WORK REQUIRED. Restate all of the material, keeping every line identical to the original.

- - - - - - -

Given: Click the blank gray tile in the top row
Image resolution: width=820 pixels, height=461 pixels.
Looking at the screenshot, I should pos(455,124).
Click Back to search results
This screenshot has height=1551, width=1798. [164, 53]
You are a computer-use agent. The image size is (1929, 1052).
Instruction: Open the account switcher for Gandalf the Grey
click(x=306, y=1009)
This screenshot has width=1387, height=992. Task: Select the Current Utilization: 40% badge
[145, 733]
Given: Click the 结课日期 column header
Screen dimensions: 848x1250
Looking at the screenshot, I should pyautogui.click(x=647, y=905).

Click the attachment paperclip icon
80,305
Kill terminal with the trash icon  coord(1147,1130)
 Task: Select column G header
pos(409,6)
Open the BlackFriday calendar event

- - - - - - -

EXERCISE SOLUTION.
Given: Click the blank gray tile in the top row
Image resolution: width=820 pixels, height=461 pixels.
Looking at the screenshot, I should pos(455,124).
Click Back to search results
This screenshot has height=1551, width=1798. [164, 53]
You are a computer-use agent. The image size is (1929, 1052).
Instruction: Open the account switcher for Gandalf the Grey
click(x=306, y=1009)
This screenshot has width=1387, height=992. Task: Select the Current Utilization: 40% badge
[145, 733]
Given: Click the 结课日期 column header
Screen dimensions: 848x1250
Looking at the screenshot, I should pyautogui.click(x=647, y=905).

Click the attachment paperclip icon
80,305
Kill terminal with the trash icon  coord(1147,1130)
 Task: Select column G header
pos(409,6)
Open the BlackFriday calendar event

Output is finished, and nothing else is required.